Shigure monogatari ("L'ondée")

Entre 1600 et 1650
Encre, Papier
Manuscrit
Legs : Cernuschi, Henri

M.C. 4740

Literature and illustration are closely linked in Japan (see “Littérature et image au Japon”, Jacqueline Pigeot, in Le Grand Atlas des littératures, Encyclopedia Universalis, 1990). The growth of narrative prose, from the 10th century, owed much to the accompanying pictures. Novels or monogatari were read aloud before an audience that could follow the episodes through the illustrations. From the late 12th century until the 16th century, painted scrolls were very popular. They were replaced by bound books in the late Muromachi period (15th-16th century). These precious, illuminated manuscripts, which were fashionable until the second half of the 18th century, are known as Nara-e hon or “Nara picture books”. They were decorated with paintings in the Yamato-e style (“in the manner of Japan”). This highly decorative style, different to Chinese painting, emerged in the Heian period.
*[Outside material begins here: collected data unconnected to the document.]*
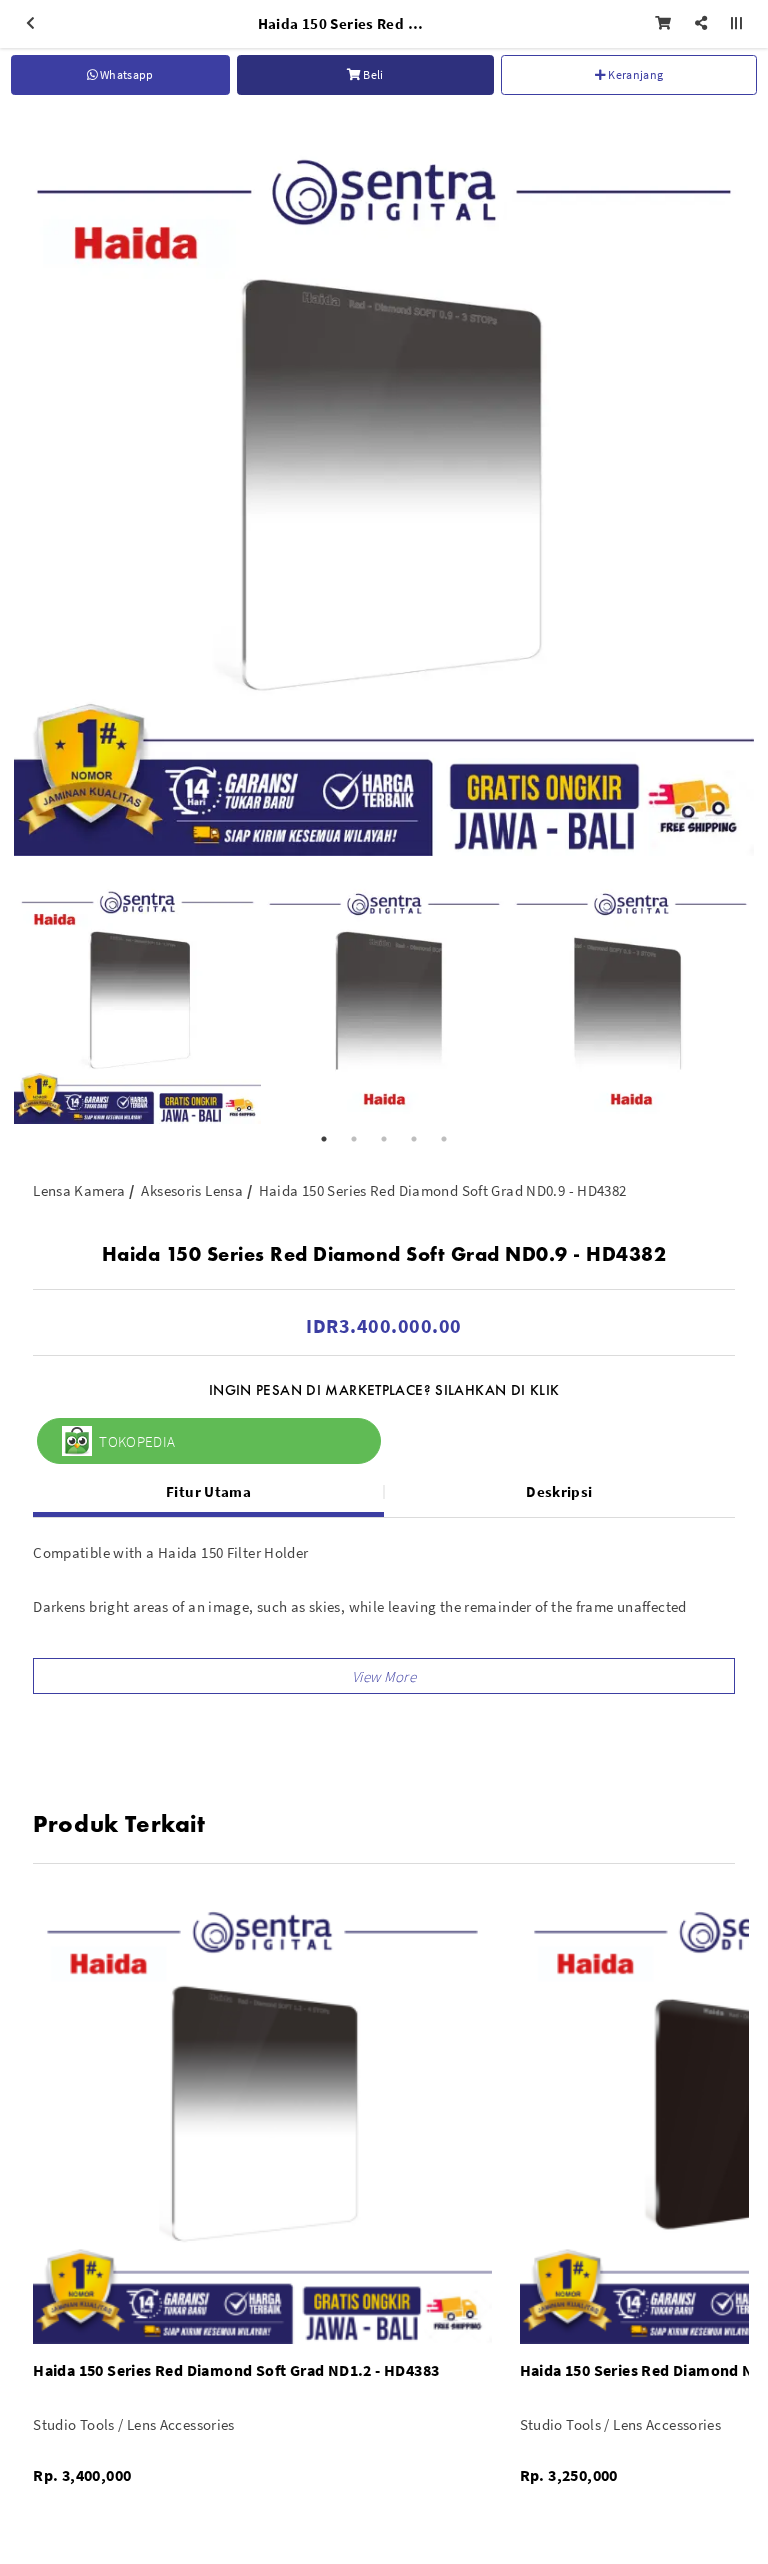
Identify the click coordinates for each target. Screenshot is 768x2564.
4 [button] (414, 1139)
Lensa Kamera (79, 1190)
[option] (384, 486)
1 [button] (324, 1139)
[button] (384, 1676)
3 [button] (384, 1139)
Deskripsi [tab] (559, 1491)
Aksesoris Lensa (192, 1190)
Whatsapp (126, 74)
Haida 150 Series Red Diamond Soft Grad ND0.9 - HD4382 (443, 1190)
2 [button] (354, 1139)
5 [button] (444, 1139)
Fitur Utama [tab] (208, 1491)
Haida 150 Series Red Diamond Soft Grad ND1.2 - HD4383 (236, 2370)
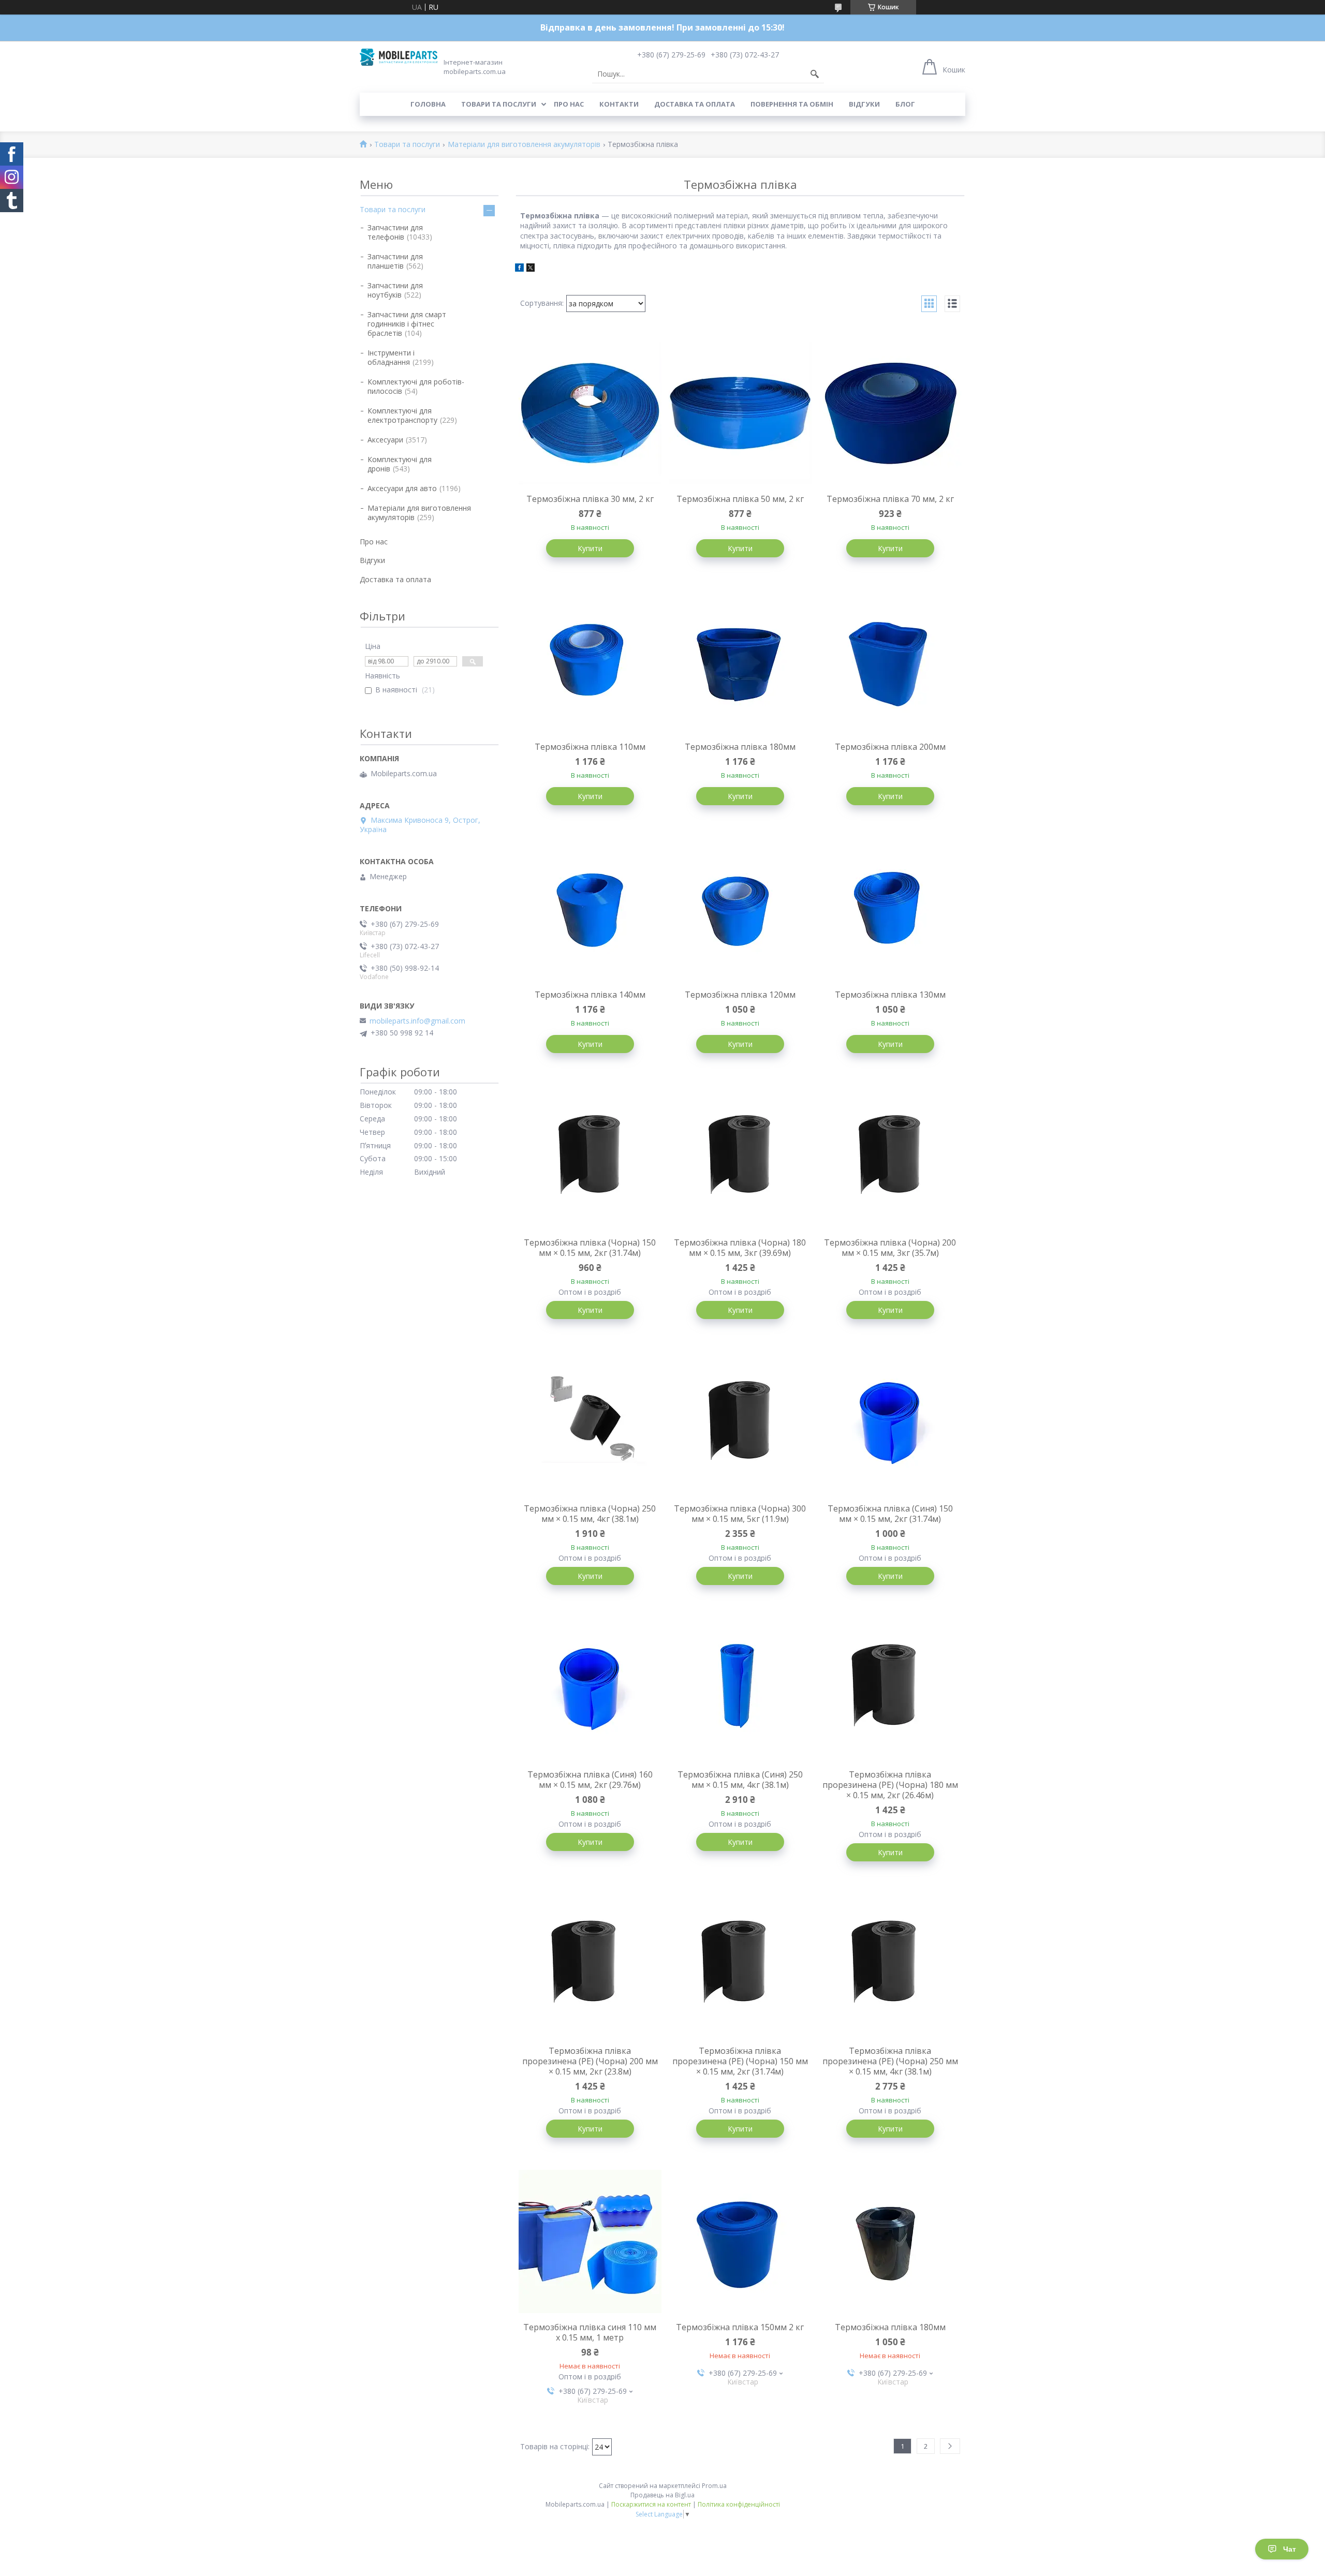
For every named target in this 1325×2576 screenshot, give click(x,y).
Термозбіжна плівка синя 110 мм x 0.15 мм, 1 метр (589, 2332)
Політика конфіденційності (739, 2504)
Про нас (569, 104)
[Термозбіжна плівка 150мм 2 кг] (740, 2241)
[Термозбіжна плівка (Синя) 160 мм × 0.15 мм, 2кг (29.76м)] (590, 1688)
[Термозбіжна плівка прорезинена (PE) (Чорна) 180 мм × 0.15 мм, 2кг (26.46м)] (890, 1688)
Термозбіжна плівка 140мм (590, 994)
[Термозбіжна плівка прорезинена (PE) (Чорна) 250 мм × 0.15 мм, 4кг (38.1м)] (890, 1964)
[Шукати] (814, 74)
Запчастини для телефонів (395, 232)
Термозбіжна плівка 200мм (890, 747)
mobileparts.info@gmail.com (417, 1021)
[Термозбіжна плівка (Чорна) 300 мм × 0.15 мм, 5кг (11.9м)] (740, 1422)
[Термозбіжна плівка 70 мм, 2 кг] (890, 413)
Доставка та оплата (694, 104)
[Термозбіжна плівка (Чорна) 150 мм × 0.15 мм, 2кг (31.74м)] (590, 1156)
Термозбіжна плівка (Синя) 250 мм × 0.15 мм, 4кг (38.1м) (740, 1779)
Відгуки (864, 104)
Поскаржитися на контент (651, 2504)
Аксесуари (385, 440)
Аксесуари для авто (402, 488)
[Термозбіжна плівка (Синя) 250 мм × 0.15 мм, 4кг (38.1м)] (740, 1688)
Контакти (619, 104)
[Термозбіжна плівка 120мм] (740, 908)
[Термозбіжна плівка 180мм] (740, 660)
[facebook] (519, 269)
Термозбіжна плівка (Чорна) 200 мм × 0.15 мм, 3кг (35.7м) (890, 1247)
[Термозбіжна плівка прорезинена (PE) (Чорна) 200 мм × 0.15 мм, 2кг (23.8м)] (590, 1964)
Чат (1289, 2549)
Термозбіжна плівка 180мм (740, 747)
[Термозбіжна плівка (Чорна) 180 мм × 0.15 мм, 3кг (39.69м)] (740, 1156)
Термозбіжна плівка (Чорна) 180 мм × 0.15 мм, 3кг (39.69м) (740, 1247)
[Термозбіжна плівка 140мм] (590, 908)
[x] (530, 269)
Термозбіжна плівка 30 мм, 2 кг (590, 499)
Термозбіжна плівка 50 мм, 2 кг (740, 499)
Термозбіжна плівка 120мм (740, 994)
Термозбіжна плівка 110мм (590, 747)
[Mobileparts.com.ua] (398, 57)
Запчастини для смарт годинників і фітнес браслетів (406, 323)
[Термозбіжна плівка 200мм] (890, 660)
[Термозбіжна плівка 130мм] (890, 908)
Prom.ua (714, 2485)
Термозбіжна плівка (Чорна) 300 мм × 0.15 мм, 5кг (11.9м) (740, 1513)
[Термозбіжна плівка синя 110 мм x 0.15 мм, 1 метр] (590, 2241)
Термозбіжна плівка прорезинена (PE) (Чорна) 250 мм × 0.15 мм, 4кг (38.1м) (890, 2061)
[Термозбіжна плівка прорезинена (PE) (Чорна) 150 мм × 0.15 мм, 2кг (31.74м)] (740, 1964)
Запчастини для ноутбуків (395, 290)
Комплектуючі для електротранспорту (402, 415)
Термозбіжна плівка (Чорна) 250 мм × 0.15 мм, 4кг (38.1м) (590, 1513)
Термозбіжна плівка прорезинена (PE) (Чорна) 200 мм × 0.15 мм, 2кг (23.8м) (590, 2061)
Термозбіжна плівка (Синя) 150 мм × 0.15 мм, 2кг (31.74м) (890, 1513)
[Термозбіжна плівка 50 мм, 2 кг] (740, 413)
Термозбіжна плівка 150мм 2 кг (740, 2327)
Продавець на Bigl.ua (662, 2495)
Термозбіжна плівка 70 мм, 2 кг (890, 499)
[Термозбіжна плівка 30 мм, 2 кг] (590, 413)
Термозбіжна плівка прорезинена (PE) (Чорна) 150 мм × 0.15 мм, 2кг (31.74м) (740, 2061)
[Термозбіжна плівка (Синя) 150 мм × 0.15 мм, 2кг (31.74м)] (890, 1422)
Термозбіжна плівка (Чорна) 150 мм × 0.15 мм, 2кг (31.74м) (590, 1247)
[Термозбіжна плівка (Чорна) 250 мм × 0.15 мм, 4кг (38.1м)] (590, 1422)
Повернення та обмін (791, 104)
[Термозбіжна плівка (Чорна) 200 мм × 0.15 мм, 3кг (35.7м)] (890, 1156)
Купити (590, 548)
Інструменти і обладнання (391, 357)
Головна (428, 104)
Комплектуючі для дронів (399, 463)
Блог (905, 104)
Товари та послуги (498, 104)
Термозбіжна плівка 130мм (890, 994)
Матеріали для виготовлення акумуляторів (524, 144)
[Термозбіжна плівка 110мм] (590, 660)
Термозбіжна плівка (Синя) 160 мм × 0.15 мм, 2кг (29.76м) (590, 1779)
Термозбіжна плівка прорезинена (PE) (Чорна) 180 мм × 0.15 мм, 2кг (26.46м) (890, 1784)
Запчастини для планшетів (395, 261)
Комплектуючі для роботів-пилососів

The texts were generally works from medieval times, such as Genji monogatari (The Tale of Genji), or in the taste of times past. Texts and illustrations were intermingled, either placed side by side, as here, or arranged in amongst each other the same page. In the 17th century, booklets with separate text and images began to spread and became very popular for a time. From 1730, printed books replaced illustrated manuscripts for good.
The Shigure Monogatari, originally known as the Amayadori, dates from the late 16th century and relates the impossible love between two young people after a meeting at the temple of Kiyomizu, in Kyōto, during a rain shower. The first printed edition of the work dates from 1661, under the title Shigure no en.
The text of the manuscript belonging to the Cernuschi Museum was only partially copied; it was written in calligraphy on paper decorated with stencilled motifs and colours, and illustrated with 12 illuminations, two of which, the first and the last, cover a double page. This large-format book, lavishly decorated and gilded, was a luxury edition, as opposed to the smaller, more roughly executed rectangular copies, which are more commonly found.
Once attributed to the Genroku period (1688-1704), this Nara-e hon probably dates from the first half of the 17th century, given the quality of the paper and the book’s original format, which would become standardised in the 18th century.

Reference(s) : Trésors des musées de la Ville de Paris, Paris, Hôtel de Ville, 1980, no. 64. Michel Maucuer, Henri Cernuschi 1821-1896, voyageur et collectionneur, Paris, Paris Musées, 1998, no. 121, p. 136.